Dans une société libre, le vote est un mécanisme
approprié pour la sélection de ses représentants
politiques mais non, comme le veut la démocratie, de ses principes
éthiques et politiques. Il faut donc limiter le pouvoir du
gouvernement à une seule fonction : la protection des droits
individuels. C'est le vrai sens de la liberté, tel qu’il a
été si bien compris et exposé par Frédéric
Bastiat au XIXe siècle.
L’approche libertarienne de la
démocratie
Dépasser la démocratie a été écrit dans
une perspective libertarienne.
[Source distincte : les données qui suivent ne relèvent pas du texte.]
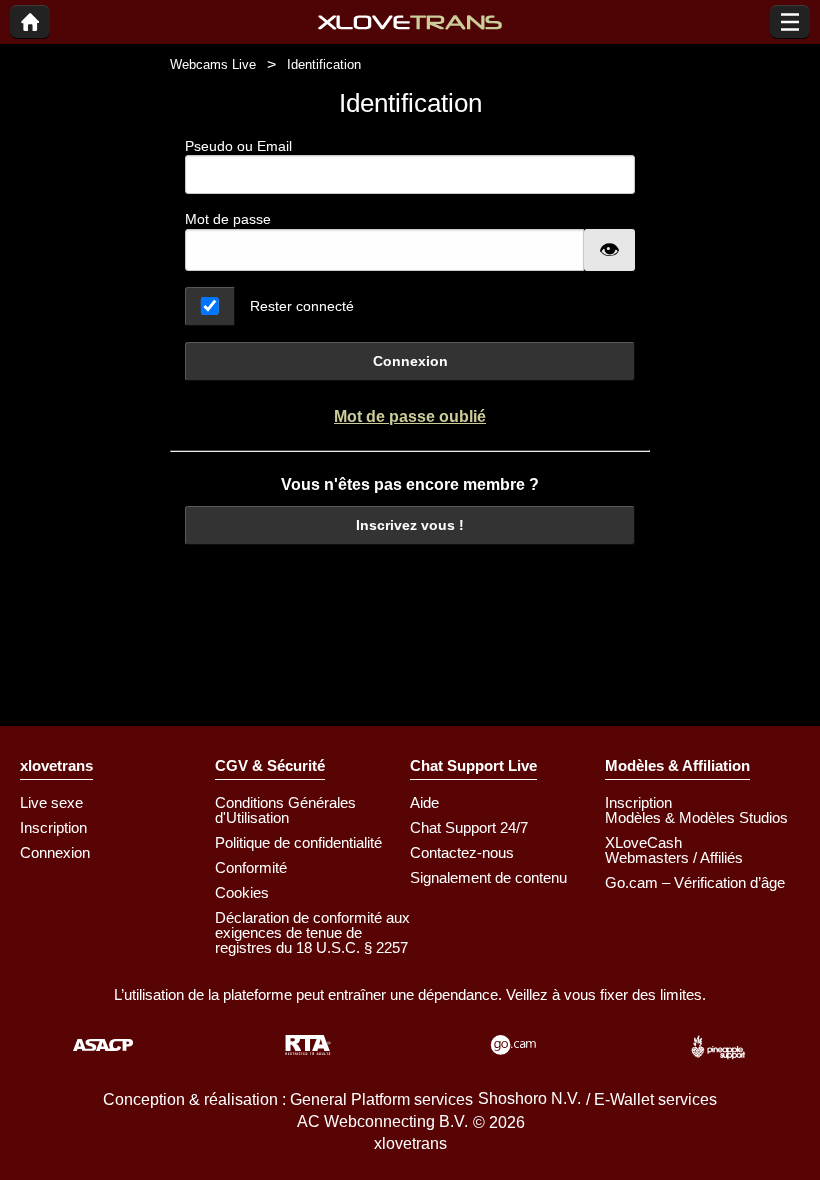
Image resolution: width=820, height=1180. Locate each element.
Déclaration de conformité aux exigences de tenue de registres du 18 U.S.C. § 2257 (312, 932)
Le libertarianisme est une philosophie politique
fondée sur la propriété de soi, c'est-à-dire sur
le droit que chaque individu a sur son propre corps et sur sa vie, et donc
sur les fruits de son travail. L'alternative à
l’autogouvernement est que les gens décident de la vie et du
travail des autres (ou — mais cela est tout à fait
irréaliste — que tout le monde décide pour tout le
monde). Selon le libertarianisme, une telle
situation est injuste. Il est basé sur le principe que les individus
n'ont aucune obligation de se sacrifier pour le collectif, comme c'est le cas
dans les systèmes socialistes, fascistes ou démocratiques.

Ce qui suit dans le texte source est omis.